Disturbing thoughts?

Have you ever found yourself thinking something just plain awful?

And then felt guilty and ashamed of yourself?

Psychologist, Eric Klinger at the University of Minnesota, did a landmark experiment nearly 30 years ago.  He asked people to take a handheld device for one week.  Whenever the handheld device emitted a noise, the subjects in his experiment had to record what they were thinking.  His research showed that people had about 90 thoughts per day that felt unwanted and uncomfortable.  These were mean thoughts such as “I’m glad my ex is unhappy” or politically incorrect thoughts such as “I would hate to have a child with a disability”Even more shocking is that on average people had about 65 thoughts per day that were ugly, out-of-character and taboo such as perverse or murderous thoughts “I wonder what it would be like to stab or sexually assault someone”.  Note these were not things the person actually wanted to do, in fact usually the complete opposite, but people reacted with horror at their own thought processes.

Klinger proposed that the brain is always scanning the environment for emotional triggers but this process is not conscious.  Thoughts burst out when we get triggered emotionally.  These thoughts are completely out of our conscious control and quite random.  According to Klinger we have very little control of the timing and content of our thoughts and we are less responsible for the character of our mental lives that we might have thought.

The thought itself might be shocking, but having shocking thoughts is not. 

91 percent of men and 84 percent of women admit having ‘bad thoughts’ according to University of Texas, psychologist David Buss.
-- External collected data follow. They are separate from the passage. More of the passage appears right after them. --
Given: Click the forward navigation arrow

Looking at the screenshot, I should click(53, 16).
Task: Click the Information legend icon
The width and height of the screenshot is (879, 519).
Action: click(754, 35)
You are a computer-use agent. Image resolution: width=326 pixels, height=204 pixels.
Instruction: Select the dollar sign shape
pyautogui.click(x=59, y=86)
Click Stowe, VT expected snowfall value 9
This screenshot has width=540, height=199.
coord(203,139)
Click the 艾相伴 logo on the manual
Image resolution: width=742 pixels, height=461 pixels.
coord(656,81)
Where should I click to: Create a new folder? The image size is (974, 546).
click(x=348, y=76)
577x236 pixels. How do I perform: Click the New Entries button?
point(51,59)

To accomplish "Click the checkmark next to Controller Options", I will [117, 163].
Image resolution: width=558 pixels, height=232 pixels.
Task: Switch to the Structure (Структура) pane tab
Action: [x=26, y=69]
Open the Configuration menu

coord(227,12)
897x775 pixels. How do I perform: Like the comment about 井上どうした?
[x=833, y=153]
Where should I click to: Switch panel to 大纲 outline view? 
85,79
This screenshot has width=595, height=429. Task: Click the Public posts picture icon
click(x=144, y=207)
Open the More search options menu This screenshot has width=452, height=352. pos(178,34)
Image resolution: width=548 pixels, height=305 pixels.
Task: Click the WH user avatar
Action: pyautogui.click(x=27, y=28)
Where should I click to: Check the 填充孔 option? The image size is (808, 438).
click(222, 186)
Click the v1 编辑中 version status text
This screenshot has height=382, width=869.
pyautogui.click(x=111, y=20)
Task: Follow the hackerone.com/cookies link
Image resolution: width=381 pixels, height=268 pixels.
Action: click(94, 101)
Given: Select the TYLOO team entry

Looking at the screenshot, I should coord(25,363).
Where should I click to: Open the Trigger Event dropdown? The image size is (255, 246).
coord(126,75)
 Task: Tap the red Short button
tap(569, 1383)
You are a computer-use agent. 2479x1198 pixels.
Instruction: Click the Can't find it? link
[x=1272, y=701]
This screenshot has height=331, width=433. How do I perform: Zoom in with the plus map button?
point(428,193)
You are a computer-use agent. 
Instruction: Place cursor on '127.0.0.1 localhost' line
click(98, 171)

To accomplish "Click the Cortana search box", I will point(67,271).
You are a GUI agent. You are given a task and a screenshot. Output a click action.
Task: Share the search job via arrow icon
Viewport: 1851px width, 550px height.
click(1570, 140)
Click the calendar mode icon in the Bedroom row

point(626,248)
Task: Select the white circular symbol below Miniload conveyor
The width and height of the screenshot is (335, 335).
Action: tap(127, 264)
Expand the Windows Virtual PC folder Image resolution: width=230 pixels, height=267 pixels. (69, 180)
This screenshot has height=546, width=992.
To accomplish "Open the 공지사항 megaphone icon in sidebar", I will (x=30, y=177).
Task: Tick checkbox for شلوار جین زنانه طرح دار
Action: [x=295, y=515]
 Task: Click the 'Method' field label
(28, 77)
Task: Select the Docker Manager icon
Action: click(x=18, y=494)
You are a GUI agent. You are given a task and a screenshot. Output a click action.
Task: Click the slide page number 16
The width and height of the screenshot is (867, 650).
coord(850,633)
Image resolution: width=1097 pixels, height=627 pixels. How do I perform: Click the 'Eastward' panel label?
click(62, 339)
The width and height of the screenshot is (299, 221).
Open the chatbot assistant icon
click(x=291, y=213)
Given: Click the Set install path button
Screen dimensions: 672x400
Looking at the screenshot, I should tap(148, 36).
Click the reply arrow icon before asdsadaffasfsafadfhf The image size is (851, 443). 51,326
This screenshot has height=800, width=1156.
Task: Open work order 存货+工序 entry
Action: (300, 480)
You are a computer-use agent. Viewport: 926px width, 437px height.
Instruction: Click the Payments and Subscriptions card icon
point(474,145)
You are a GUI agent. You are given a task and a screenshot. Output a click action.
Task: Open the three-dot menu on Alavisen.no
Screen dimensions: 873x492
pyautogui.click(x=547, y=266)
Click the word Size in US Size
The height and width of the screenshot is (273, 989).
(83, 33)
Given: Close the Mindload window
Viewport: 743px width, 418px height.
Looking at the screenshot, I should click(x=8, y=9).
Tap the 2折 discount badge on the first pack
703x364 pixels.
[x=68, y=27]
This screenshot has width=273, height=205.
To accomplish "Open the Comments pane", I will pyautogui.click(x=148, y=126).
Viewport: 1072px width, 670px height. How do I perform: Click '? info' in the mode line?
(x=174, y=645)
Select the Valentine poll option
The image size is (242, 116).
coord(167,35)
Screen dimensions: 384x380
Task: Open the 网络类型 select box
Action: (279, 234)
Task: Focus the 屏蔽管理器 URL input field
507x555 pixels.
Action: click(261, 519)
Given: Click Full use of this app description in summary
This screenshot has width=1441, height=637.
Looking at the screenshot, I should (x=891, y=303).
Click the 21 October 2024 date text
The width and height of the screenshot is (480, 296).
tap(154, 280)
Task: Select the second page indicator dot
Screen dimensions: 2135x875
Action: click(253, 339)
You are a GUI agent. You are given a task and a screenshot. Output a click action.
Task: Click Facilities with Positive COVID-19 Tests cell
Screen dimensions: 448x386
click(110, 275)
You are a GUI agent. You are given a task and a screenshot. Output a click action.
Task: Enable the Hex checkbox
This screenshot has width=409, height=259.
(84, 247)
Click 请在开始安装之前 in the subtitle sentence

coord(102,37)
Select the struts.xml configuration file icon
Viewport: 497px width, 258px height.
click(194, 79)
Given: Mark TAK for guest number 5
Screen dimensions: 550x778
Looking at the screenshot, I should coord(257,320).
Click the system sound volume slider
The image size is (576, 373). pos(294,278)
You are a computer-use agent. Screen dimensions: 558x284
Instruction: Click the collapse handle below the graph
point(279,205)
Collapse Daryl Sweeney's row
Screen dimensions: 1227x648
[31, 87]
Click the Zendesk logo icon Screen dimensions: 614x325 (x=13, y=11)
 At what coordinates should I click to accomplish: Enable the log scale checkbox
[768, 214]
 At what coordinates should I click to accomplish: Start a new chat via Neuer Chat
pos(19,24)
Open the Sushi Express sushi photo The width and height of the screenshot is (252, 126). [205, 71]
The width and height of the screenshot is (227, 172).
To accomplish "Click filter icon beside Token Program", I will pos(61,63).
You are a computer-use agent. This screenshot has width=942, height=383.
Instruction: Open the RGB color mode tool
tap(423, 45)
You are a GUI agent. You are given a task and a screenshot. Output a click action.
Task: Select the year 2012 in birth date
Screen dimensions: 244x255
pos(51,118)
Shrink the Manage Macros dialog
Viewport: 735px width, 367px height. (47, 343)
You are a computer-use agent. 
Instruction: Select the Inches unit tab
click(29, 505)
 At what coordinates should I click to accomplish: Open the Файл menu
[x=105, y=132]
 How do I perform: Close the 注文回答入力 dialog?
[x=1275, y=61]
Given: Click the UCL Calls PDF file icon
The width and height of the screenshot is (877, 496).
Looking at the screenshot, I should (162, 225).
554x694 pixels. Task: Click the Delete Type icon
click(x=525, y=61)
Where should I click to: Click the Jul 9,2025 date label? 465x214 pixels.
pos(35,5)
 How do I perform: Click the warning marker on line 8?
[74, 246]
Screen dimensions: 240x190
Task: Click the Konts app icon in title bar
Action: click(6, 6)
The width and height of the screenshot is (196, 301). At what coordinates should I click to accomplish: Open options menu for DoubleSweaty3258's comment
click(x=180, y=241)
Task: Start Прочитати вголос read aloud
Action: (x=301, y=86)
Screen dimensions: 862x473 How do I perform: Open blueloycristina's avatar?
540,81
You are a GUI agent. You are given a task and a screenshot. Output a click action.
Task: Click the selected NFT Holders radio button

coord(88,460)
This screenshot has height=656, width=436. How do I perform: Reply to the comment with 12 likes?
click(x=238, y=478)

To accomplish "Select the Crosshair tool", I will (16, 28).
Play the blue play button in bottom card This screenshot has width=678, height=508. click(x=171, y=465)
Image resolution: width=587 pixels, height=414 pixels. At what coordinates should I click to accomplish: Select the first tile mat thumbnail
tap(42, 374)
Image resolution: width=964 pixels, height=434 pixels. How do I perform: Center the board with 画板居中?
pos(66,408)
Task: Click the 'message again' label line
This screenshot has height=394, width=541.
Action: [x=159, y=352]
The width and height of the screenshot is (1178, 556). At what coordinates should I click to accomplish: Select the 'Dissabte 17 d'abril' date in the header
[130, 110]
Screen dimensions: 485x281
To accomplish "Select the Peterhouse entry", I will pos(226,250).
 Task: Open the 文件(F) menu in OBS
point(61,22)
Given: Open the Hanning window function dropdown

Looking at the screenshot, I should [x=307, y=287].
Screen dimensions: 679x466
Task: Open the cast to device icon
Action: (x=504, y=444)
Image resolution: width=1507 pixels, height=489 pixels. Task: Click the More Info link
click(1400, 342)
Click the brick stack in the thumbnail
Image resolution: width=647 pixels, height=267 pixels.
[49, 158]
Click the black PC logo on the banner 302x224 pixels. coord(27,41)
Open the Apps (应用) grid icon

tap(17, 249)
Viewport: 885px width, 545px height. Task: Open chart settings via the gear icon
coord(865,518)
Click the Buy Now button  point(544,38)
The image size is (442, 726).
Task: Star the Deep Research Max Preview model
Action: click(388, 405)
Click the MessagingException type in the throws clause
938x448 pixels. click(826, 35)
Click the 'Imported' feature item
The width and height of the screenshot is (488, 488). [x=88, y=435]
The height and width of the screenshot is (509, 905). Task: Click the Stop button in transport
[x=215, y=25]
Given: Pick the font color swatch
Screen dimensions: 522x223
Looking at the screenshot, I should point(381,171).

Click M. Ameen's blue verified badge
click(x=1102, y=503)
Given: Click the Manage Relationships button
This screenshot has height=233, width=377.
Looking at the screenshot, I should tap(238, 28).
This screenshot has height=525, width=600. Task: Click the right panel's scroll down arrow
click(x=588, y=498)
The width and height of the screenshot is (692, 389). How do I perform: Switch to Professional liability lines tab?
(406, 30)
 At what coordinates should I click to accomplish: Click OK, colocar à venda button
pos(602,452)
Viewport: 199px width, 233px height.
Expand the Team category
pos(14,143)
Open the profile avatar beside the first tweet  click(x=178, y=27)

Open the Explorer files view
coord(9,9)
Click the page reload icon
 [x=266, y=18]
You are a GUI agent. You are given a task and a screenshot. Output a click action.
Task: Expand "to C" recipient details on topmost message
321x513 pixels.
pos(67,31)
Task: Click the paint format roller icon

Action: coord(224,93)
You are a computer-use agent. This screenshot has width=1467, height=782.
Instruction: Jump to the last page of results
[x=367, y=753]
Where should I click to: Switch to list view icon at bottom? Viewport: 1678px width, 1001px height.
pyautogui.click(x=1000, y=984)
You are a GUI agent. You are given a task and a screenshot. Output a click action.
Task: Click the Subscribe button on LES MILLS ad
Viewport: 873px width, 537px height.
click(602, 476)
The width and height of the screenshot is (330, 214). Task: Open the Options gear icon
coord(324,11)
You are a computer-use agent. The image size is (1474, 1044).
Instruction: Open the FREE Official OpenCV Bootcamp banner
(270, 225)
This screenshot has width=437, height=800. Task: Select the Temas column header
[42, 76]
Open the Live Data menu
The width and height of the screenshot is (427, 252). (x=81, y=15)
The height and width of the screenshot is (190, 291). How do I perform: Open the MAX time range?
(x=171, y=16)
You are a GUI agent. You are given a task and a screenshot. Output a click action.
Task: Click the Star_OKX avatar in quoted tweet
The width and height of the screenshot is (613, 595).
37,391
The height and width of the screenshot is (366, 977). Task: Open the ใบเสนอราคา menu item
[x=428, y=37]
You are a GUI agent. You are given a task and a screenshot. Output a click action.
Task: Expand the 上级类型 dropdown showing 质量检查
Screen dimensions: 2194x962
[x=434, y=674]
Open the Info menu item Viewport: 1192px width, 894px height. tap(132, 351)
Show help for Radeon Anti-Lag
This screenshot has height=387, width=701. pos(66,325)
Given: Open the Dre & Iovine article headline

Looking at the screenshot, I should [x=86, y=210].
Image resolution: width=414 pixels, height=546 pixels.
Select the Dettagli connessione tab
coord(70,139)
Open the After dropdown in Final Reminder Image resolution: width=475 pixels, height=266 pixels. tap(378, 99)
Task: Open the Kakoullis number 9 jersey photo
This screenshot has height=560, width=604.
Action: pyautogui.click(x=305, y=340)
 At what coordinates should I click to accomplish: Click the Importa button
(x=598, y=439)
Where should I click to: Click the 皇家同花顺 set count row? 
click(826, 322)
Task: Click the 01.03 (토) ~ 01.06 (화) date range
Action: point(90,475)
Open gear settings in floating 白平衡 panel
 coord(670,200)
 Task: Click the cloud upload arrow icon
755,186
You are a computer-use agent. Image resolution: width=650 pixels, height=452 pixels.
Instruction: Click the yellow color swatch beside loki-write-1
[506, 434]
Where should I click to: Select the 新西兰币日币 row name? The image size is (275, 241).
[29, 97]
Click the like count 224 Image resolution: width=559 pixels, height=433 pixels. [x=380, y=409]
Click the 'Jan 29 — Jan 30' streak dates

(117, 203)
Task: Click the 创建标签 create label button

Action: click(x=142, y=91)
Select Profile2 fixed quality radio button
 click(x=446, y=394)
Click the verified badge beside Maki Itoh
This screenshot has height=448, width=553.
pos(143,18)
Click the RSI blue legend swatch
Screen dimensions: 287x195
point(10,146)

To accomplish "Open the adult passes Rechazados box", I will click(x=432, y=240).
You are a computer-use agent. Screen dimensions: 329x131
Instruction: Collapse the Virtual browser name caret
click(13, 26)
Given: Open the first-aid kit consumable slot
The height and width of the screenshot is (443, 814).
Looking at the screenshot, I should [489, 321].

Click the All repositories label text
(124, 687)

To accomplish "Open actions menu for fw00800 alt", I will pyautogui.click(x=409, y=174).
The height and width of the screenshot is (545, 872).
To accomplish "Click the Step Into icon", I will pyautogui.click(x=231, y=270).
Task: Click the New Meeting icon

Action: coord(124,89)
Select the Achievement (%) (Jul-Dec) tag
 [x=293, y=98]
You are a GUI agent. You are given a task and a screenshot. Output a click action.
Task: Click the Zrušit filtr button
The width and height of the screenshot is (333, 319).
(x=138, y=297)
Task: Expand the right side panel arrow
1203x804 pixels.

Fleeting thoughts about harming others (e.g., shoving someone off a tall building, pushing someone in front of a train) or doing something strange sexually, are all relatively common according to Buss.

What’s the worst thing you can do in response to these disturbing thoughts? 

The worst thing to do is try to repress them.  It just feeds the unconscious process outlined by Klinger above.  The brain is always self-monitoring for these thoughts and will try to make sure you’re not thinking of it.  The irony is that now you’re trying to repress the thought, the brain is scanning for ‘bad’ thoughts and calls these thoughts back up.  But now it’s even more supercharged with guilt.  This is the equivalent to trying not to think of a ‘pink elephant’.

The best thing to do? 

The best thing to do is devalue the thought, make it unimportant, notice it but make no big deal of it.  Just a random disturbing thought and most people have them.  If you need a bit of extra support to stop worrying about your worrying thoughts you might benefit from the support of one of our psychologists.

Note that there is a difference between psychotic thoughts which seem real and hard to dismiss and anxious thoughts which we recognise as unwanted and annoying.